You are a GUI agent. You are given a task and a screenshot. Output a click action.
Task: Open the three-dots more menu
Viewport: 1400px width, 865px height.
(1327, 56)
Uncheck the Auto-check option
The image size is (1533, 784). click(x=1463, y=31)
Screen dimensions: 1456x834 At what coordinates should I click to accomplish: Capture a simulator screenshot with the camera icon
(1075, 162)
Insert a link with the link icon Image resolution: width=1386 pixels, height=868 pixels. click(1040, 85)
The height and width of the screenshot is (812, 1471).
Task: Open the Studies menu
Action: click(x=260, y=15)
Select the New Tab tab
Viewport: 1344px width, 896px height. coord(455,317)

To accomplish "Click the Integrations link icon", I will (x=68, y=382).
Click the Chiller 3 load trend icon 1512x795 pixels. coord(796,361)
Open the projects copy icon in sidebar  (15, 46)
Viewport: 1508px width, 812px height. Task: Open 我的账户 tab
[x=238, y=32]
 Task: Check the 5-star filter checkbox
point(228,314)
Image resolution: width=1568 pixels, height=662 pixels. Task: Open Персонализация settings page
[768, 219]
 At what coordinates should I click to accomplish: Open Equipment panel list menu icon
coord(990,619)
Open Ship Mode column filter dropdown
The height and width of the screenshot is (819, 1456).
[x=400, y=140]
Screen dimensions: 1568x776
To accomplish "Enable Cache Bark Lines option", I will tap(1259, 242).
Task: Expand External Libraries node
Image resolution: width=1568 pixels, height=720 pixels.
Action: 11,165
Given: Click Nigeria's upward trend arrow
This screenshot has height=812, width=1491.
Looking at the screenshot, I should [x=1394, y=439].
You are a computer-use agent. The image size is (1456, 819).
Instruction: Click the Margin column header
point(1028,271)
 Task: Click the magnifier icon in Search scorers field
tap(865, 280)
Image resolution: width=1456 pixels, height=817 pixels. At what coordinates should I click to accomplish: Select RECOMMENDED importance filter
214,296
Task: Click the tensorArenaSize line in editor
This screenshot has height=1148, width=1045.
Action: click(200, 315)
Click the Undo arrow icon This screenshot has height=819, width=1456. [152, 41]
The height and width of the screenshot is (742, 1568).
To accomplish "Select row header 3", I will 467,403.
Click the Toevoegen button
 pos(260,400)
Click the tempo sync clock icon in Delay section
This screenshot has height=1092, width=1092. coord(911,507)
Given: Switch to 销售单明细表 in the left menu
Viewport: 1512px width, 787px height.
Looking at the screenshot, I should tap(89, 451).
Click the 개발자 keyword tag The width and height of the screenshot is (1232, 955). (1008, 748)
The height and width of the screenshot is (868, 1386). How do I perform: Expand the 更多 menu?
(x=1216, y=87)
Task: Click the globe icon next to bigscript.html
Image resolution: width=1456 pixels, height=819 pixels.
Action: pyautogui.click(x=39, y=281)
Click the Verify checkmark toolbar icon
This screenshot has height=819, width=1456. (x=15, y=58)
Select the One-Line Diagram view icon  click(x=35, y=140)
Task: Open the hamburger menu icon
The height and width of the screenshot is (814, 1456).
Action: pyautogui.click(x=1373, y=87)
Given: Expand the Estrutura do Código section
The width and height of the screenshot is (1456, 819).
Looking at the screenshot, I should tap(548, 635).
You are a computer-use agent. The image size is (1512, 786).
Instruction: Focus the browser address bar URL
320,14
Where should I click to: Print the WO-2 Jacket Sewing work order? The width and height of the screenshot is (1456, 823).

****************************************

Using the records above, pull out each line where the word "computer" occurs.

You are a computer-use agent. The image size is (1456, 819).
You are a computer-use agent. The image size is (1512, 786).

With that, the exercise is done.